Oleh: Yohandri Akmal #


SEBELUMNYA perkenankan saya menyerukan jargon "satu pena!" untuk seluruh insan pers Indonesia. Semoga selalu mendapat perlindungan dari Allah Swt, Tuhan Yang Maha Kuasa, dalam menjalankan aktifitas.

Tulisan ini dibuat berdasarkan Pancasila, UUD 1945, kearifan pikiran, kondisi sosial, kode etik jurnalistik, pengalaman, keimanan dan kemanusiaan. Maka dari itu, diharapkan mampu memperbaiki keadaan bila rusak atau semakin berpartisipasi terhadap situasi pers nasional pada kurun waktu beberapa tahun ke belakang, saat ini hingga waktu-waktu mendatang.

Dasar Pancasila & UU 1945

Pers adalah penopang pilar demokrasi. Apabila ia lumpuh, maka wajib diselamatkan agar tetap kokoh.

Akses informasi melalui media massa musti sejalan dengan asas demokrasi, yakni adanya transformasi terbuka serta disebarkan secara merata. 

Dalam peranannya, pers perlu menjunjung kebebasan yang independen menyampaikan informasi secara jujur dan berimbang.

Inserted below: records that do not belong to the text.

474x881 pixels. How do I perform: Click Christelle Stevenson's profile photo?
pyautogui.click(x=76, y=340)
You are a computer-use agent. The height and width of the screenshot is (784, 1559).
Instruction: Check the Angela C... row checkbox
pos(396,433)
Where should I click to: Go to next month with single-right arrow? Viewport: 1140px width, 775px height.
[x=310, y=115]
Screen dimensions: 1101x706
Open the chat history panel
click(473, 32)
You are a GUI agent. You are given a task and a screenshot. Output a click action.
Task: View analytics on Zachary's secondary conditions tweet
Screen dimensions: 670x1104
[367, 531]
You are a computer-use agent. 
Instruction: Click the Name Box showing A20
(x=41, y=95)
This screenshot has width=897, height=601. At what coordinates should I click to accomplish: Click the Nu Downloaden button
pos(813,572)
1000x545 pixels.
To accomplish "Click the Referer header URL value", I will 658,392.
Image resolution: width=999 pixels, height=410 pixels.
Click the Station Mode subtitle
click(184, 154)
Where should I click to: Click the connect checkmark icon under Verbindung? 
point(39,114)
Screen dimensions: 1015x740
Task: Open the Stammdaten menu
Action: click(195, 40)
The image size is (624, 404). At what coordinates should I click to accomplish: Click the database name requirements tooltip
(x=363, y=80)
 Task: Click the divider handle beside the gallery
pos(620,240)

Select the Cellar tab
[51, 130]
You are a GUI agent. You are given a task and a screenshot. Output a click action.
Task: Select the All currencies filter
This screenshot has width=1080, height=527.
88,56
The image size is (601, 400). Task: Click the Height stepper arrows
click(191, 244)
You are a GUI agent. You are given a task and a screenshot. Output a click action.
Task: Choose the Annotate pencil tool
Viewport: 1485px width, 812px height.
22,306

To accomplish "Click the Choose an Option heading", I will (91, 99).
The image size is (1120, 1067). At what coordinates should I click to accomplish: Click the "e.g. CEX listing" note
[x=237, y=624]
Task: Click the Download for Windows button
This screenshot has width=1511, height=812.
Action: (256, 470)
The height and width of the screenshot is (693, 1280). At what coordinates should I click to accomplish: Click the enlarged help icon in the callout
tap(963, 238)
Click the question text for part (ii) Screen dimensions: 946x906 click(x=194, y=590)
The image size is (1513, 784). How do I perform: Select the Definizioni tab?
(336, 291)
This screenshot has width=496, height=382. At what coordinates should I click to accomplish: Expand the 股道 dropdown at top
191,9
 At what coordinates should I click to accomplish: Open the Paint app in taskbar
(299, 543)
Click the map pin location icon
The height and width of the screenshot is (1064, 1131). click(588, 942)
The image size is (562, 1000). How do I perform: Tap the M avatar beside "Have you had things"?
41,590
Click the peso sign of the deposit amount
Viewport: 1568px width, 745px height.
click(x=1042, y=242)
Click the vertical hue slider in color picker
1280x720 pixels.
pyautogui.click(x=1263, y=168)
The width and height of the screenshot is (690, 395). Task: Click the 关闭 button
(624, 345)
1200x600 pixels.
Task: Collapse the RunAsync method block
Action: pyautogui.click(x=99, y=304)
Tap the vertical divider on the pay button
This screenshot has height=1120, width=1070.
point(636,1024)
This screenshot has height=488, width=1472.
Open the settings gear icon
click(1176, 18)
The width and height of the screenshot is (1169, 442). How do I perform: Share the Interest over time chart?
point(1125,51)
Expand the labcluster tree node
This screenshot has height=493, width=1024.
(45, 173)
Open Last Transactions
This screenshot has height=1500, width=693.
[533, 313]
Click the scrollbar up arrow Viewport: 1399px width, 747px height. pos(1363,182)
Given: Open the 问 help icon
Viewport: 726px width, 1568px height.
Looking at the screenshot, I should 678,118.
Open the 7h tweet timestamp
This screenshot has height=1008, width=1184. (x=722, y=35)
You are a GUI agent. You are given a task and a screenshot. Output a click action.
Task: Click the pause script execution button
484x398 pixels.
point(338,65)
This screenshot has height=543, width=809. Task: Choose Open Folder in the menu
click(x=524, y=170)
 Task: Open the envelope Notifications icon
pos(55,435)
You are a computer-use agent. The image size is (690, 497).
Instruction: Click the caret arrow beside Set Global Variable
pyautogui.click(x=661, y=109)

Tentunya demi demokrasi, keadilan dan kebenaran. Tujuannya, untuk memajukan kesejahteraan umum dan mencerdaskan kehidupan bangsa, sebagaimana termaktub dalam Pasal 4 Undang-Undang No.40 Tahun 1999 tentang Pers.

Kearifan Pikiran

Oleh sebab itu, penting untuk difahami bahwa masing-masing perusahaan media berhak bernaung di bawah lembaga pers mana saja di Indonesia, baik perihal stempel verifikasi maupun sertifikasi media. 

Makanya, menjatuhkan pilihan ke Dewan Pers Indonesia (DPI) atau Dewan Pers (DP) merupakan hak prerogatif tiap-tiap perusahaan pers. Artinya, tidak boleh terpengaruh oleh tekanan sebagian kecil organisasi pers yang membuat kebijakan suka-suka.

Memang tak dapat dipungkiri bahwa sekarang ini sudah banyak perusahaan pers yang mendaftarkan medianya ke Dewan Pers Indonesia atau DPI melalui proses wajar, yaitu “Sertifikasi.”

Kian hari, semakin banyak perusahaan media menjadikan DPI sebagai "rompi pelindung" insan pers, karena kebersamaan yang tercipta merupakan kekuatan bahkan telah mendapat pengakuan dari sejumlah tokoh dan praktisi pers. Sehingga, DPI memperoleh kepercayaan publik, khususnya kalangan pers negeri ini.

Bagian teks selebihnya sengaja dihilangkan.